Section de texte ->

+++

Les matzas terminées sont transférées vers une pièce qui a été transformée en centre de stockage de matzas, pendant que Setataw note soigneusement le nombre de matzas cuites à chaque fournée.
Il faut une communauté entière pour préparer à la main les 50 000 matzas pour les 6 000 Juifs de Gondar. Plus de 40 personnes travaillent du lever au coucher du soleil pendant une semaine avant Pessah pour assurer qu’il y aura assez de matzas pour le soir du seder et le reste de la semaine.
Sur la liste de courses pour le soir du seder figurent aussi 2 000 œufs, 300 kilogrammes de pommes de terre, 400 kilogrammes de bananes, et 40 kilogrammes de raisins pour fabriquer du vin maison dans deux grands barils d’ordures.
Plus de 3 000 personnes sont attendues pour le seder vendredi soir, ce qui en fait probablement le plus grand seder du monde. Le deuxième plus grand seder devrait être celui du Habad au Népal, qui attend 1 500 randonneurs cette année, comme les années précédentes.
Qu’est-ce qui rend ce Pessah si différent de tous les autres Pessah que les Juifs éthiopiens ont célébré à Gondar ? Cette fois, « l’année prochaine à Jérusalem » ne sera pas juste une parole.
« Ce Pessah est différent parce que le gouvernement israélien a décidé de faire venir 9 000 Juifs [en Israël] », a déclaré Ambanesh Tekeba, 32 ans, dirigeante de la communauté juive élue depuis trois ans. « Nous sommes très heureux. Tout le monde pense ‘Peut-être que c’est notre dernier Pessah ici’. »
Les Juifs éthiopiens de Gondar ont célébré la décision prise en novembre par Israël d’approuver l’immigration de 9 000 Juifs d’Ethiopie. L’approbation a chancelé trois mois après, quand le bureau du Premier ministre a refusé de mettre en place le programme parce que le milliard de dollars nécessaire pour financer les paniers d’intégration ne figurait pas dans le budget de l’Etat.
Deux députés Likud, David Amsalem et Avraham Neguise, ont refusé de voter avec la coalition pendant deux mois, jusqu’à ce que la Knesset approuve le projet de faire venir les 9 000 Juifs en Israël, à raison de 1 300 par an. La coalition gouvernementale ne dispose que d’une majorité d’un siège à la Knesset.
Bien que l’Agence juive ait annoncé la fin de l’alyah éthiopienne en août 2013, il y a toujours des milliers de personnes qui s’identifient comme juives mais ne sont pas qualifiées à l’immigration pour Israël pour différentes raisons administratives.
Les Juifs éthiopiens toujours présents en Ethiopie sont appelés « Falash Mura », ce qui signifie qu’ils descendent de Juifs qui se sont convertis au christianisme, souvent sous la pression, il y a des générations.

+++

Vos tâches ->
**1)** Recopiez s'il vous plaît le passage du texte sur Pessah à Gondar de « Il faut une » à « de la semaine. ».
**2)** Dans le texte sur Pessah à Gondar, transformez en liste le paragraphe qui commence par « Deux députés Likud » en conservant ses faits principaux.
**3)** Répondez aux questions suivantes d'après le texte sur Pessah à Gondar.
(a) Combien de matzas sont préparées à la main pour les Juifs de Gondar ?
(b) Combien de personnes sont attendues pour le seder vendredi soir ?
(c) Quel âge a Ambanesh Tekeba ?
Les données qui suivent forment un matériau à part, indépendant du texte sur Pessah à Gondar.

Données enregistrées ->
+++

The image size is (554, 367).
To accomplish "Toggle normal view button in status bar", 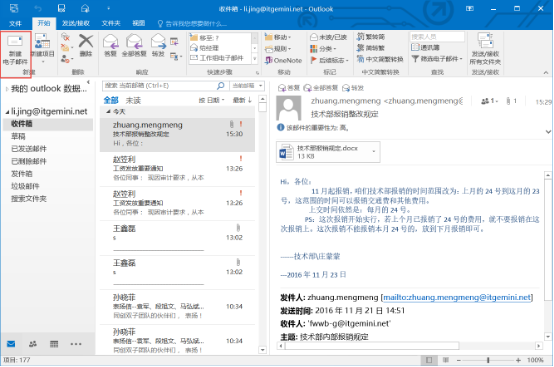I will pos(429,360).
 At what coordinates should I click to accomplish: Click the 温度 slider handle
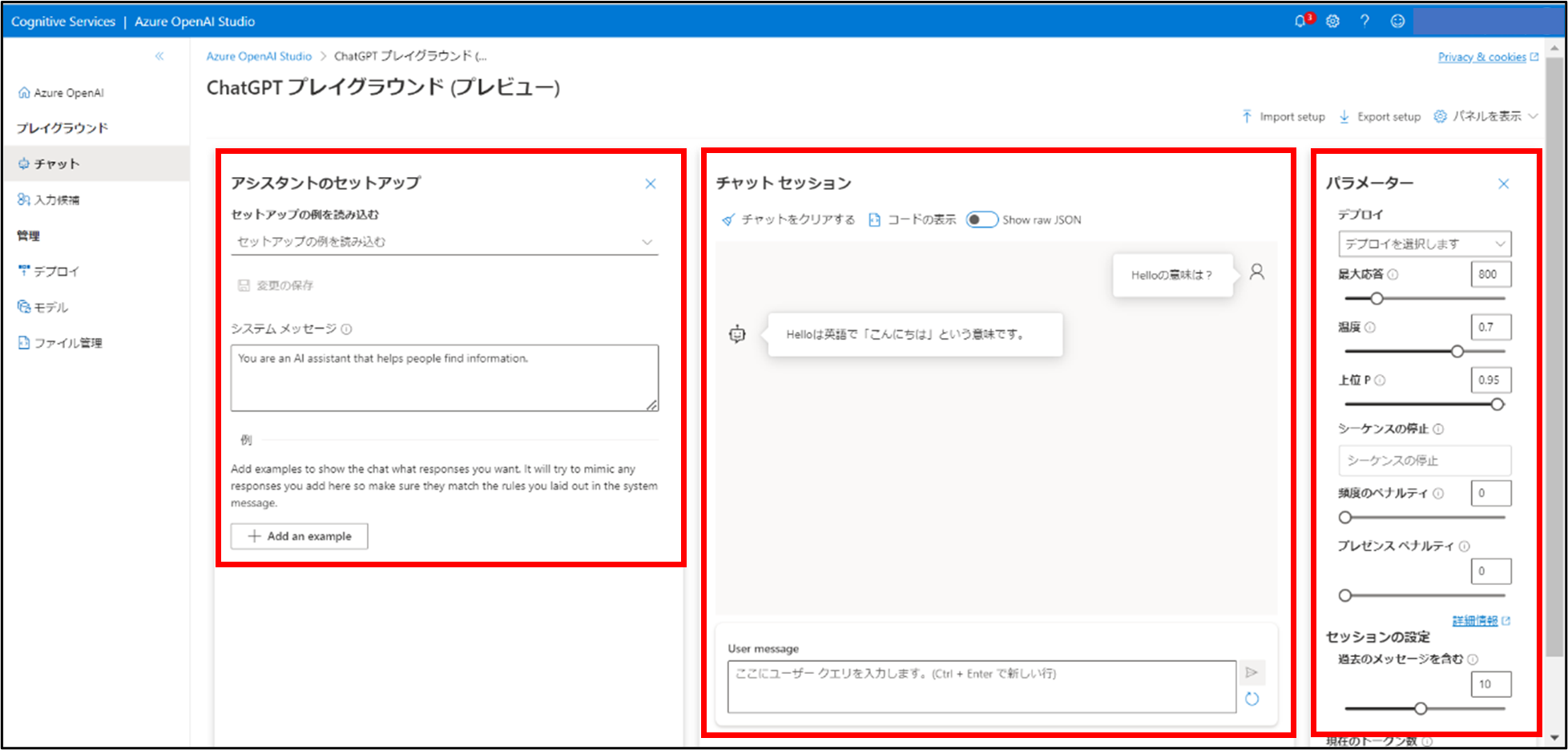click(x=1457, y=351)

+++

Réponses attendues ->
**1)**
Il faut une communauté entière pour préparer à la main les 50 000 matzas pour les 6 000 Juifs de Gondar. Plus de 40 personnes travaillent du lever au coucher du soleil pendant une semaine avant Pessah pour assurer qu’il y aura assez de matzas pour le soir du seder et le reste de la semaine.

**2)**
- Deux députés du Likud, David Amsalem et Avraham Neguise, ont refusé de voter avec la coalition pendant deux mois.
- Ce refus a duré jusqu'à ce que la Knesset approuve le projet de faire venir les 9 000 Juifs en Israël, à raison de 1 300 par an.
- La coalition gouvernementale ne dispose que d'une majorité d'un siège à la Knesset.

**3)**
(a) 50 000 matzas.
(b) Plus de 3 000 personnes.
(c) 32 ans.